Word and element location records
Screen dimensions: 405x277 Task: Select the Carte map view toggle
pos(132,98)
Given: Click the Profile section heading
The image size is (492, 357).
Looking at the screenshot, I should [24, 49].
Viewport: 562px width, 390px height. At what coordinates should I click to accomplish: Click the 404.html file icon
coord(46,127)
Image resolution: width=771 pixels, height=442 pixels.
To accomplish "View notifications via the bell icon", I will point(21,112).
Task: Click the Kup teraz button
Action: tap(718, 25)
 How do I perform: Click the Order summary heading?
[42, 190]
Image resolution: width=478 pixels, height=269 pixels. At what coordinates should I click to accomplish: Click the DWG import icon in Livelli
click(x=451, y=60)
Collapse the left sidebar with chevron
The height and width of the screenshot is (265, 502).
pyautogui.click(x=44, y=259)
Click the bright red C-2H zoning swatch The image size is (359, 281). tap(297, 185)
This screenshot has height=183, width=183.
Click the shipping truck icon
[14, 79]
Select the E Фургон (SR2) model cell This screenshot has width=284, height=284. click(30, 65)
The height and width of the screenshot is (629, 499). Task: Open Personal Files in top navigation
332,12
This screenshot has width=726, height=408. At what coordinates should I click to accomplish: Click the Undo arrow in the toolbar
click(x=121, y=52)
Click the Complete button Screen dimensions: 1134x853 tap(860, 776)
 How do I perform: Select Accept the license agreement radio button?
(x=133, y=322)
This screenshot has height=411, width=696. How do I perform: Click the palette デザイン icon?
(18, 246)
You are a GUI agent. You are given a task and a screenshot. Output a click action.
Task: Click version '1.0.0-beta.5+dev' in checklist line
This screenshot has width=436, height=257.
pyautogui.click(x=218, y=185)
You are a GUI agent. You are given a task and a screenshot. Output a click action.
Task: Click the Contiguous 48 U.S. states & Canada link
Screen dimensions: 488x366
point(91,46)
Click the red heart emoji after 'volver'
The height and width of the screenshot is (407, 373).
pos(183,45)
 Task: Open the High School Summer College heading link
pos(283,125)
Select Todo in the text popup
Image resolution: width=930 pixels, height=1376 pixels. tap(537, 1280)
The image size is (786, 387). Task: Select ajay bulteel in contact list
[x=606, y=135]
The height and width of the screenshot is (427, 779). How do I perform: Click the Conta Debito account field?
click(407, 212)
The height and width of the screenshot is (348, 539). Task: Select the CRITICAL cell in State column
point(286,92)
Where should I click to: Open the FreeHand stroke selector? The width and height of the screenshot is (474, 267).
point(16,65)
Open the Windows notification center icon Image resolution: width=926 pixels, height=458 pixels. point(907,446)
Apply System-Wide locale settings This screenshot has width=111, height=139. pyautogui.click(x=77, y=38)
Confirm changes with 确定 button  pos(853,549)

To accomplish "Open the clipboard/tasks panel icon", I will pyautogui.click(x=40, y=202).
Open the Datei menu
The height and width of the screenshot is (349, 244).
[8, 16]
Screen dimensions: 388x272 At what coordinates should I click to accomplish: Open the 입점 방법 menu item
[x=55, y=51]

What you need to do >>
Rewrite the material between the line holding "The image size is (786, 387)." and the line holding "Confirm changes with", inclusive, keeping each line in full. Multiply every click coordinate by 1.05 and round to whole numbers, with halves rounded up.

Complete output >>
The image size is (786, 387). Task: Select ajay bulteel in contact list
[x=636, y=142]
The height and width of the screenshot is (427, 779). How do I perform: Click the Conta Debito account field?
click(427, 223)
The height and width of the screenshot is (348, 539). Task: Select the CRITICAL cell in State column
point(300,97)
Where should I click to: Open the FreeHand stroke selector? The width and height of the screenshot is (474, 267).
point(17,68)
Open the Windows notification center icon Image resolution: width=926 pixels, height=458 pixels. point(952,468)
Apply System-Wide locale settings This screenshot has width=111, height=139. pyautogui.click(x=81, y=40)
Confirm changes with 确定 button  pos(896,576)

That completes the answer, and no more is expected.